Jen and I have been dealing with the pleasure of figuring out a wedding, reception, U.S. immigration law and the Koream marriage process at the same time. As you can imagine it's as fun as it sounds. Add to that the fact that we live in little ol' Yeosu on the southern tip of the Korea penninsula and all of the forms have to be picked up at the U.S. embassy which just happens to be open Monday through Fridaand reside in Seoul. We've spent the last few months going over government websites and waking up at unholy hours for a Saturday in order to skype with our immigration lawyer. The most frustrating part is just when you think you've figured something out you see something else that contradicts the first thing you read. But eventually we got the marriage stuff sorted. At least as far as we know. Jen wasn't even there but my co-teacher, Young, who has been ace during thiswhole process when down to the city hall with me and handed in the paper work.

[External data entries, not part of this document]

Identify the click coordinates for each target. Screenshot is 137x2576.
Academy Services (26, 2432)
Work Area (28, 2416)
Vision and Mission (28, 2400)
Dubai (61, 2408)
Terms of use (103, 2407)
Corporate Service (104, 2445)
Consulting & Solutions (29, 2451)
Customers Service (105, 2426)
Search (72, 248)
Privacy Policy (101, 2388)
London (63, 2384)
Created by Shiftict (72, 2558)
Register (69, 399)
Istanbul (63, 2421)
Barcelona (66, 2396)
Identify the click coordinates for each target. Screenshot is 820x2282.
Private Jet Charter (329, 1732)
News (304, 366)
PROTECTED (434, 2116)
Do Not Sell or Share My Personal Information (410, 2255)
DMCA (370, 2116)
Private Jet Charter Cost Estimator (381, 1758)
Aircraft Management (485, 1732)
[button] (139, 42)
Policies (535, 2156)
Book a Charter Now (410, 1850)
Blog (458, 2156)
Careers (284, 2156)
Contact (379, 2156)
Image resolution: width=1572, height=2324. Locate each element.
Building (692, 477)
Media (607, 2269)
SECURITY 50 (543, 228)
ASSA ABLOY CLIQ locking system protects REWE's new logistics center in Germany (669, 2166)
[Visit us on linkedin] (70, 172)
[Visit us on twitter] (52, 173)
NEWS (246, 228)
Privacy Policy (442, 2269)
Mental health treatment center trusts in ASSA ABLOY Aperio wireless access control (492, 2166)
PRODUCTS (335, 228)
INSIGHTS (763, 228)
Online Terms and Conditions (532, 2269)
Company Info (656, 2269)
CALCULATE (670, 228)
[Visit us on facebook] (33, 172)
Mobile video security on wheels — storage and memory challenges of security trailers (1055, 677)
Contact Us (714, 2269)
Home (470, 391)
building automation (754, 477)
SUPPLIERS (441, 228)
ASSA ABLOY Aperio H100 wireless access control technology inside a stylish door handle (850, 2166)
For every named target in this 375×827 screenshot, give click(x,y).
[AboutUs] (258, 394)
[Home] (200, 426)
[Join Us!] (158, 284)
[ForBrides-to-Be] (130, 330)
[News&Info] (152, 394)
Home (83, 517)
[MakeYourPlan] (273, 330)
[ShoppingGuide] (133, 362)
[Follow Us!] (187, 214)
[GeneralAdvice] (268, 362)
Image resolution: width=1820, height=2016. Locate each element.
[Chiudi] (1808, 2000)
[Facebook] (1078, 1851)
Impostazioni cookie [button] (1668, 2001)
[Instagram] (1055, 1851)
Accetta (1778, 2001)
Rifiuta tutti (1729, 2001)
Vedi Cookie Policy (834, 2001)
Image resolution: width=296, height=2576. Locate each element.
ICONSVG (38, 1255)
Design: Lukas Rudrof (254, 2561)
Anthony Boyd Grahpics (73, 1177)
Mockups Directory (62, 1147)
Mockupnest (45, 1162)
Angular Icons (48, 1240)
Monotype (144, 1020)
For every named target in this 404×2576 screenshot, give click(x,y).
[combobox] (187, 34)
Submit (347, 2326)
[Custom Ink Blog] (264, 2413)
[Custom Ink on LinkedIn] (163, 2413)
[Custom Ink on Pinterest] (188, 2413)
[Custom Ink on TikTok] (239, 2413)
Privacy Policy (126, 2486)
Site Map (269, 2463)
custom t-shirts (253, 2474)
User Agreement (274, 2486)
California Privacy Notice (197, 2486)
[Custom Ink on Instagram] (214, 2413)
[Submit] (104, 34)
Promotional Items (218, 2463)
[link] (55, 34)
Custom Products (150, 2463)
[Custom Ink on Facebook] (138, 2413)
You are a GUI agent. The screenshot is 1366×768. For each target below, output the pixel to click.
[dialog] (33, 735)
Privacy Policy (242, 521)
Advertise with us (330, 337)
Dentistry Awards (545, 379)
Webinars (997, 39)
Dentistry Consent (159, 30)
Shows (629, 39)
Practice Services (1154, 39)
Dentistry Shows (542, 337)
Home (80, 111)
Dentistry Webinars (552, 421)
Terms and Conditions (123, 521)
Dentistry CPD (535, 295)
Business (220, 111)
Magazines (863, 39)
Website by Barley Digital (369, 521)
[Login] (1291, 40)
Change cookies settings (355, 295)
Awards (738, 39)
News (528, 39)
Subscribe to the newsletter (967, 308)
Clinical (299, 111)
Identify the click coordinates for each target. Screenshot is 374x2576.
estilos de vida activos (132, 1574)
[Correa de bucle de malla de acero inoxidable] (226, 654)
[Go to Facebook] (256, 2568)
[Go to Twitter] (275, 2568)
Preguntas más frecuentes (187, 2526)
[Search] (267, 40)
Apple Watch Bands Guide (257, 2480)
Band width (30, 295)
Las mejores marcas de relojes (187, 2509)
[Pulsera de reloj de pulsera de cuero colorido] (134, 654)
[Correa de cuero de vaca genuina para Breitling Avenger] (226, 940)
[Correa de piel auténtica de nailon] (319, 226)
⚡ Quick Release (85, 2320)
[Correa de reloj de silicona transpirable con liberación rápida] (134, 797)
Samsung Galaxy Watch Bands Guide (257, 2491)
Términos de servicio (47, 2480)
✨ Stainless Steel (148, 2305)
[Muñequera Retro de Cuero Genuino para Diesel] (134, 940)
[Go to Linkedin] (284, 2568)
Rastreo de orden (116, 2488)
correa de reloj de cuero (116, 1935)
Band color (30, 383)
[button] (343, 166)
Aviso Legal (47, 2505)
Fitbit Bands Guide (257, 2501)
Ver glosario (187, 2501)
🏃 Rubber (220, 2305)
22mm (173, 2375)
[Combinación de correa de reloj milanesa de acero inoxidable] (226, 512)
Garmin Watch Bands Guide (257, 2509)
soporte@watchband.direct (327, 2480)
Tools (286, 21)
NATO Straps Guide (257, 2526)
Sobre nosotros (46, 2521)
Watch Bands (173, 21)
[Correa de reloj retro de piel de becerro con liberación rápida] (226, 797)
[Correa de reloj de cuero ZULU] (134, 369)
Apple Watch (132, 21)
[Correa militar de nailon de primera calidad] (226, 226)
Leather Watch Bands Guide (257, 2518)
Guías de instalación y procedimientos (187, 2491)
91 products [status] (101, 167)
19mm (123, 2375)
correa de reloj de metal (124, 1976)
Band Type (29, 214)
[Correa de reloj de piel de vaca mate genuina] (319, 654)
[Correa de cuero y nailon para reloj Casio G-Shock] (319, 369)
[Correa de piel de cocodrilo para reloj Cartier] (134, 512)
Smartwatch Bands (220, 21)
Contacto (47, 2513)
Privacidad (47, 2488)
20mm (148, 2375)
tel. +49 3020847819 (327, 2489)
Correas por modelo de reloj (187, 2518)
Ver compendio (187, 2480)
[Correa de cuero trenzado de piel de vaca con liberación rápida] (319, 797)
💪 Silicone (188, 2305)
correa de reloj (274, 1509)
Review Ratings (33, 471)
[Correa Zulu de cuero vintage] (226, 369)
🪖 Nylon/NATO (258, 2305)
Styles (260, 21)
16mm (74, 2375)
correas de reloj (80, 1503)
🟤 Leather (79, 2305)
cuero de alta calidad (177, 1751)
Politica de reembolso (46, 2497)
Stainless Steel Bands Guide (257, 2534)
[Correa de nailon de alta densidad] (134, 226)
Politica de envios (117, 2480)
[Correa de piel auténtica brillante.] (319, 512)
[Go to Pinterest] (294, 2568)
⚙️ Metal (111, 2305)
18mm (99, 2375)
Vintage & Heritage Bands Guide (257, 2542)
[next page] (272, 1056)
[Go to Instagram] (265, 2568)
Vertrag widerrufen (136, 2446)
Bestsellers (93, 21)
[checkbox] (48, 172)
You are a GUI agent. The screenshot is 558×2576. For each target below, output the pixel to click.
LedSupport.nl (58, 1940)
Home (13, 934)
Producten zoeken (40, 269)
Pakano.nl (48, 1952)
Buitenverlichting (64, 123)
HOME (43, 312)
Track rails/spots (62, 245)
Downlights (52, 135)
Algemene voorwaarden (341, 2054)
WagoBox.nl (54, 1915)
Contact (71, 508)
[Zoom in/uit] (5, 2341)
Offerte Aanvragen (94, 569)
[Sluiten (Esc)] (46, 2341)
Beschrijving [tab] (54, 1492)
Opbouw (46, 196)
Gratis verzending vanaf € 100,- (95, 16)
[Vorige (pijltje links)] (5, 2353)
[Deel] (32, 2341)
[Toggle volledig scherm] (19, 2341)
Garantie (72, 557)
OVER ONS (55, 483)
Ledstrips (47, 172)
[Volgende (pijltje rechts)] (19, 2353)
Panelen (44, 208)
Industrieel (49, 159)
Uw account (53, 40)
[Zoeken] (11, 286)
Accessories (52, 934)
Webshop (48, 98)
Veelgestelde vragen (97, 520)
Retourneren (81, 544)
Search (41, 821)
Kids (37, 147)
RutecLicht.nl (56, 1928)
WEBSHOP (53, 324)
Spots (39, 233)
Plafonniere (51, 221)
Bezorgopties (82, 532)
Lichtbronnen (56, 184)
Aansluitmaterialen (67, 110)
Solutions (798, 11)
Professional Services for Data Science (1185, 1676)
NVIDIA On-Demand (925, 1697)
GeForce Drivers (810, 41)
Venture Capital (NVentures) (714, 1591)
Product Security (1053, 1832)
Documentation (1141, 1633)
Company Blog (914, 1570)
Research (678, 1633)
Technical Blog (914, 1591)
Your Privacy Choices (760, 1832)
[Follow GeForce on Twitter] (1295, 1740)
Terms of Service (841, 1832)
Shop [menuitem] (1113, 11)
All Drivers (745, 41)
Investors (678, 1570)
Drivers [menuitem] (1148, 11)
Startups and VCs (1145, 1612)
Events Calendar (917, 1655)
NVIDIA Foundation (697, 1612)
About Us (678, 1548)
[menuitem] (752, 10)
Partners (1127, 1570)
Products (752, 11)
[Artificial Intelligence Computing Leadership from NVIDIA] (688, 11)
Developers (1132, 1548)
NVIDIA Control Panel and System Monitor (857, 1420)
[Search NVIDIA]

"So does this mean we're technically married now?" I asked the lady in charge.

"Uh, yes on this day." she said back to me just after a split second of hesitation too long which made me wonder if that was in fact the case or if she was just telling me that because I wanted to hear it. Anyway, other than getting our forms back and Jen's birthday being wrong and having to get that fixed it appears that this part is done (knocking on wood frantically) and we can now focus on the immigration part.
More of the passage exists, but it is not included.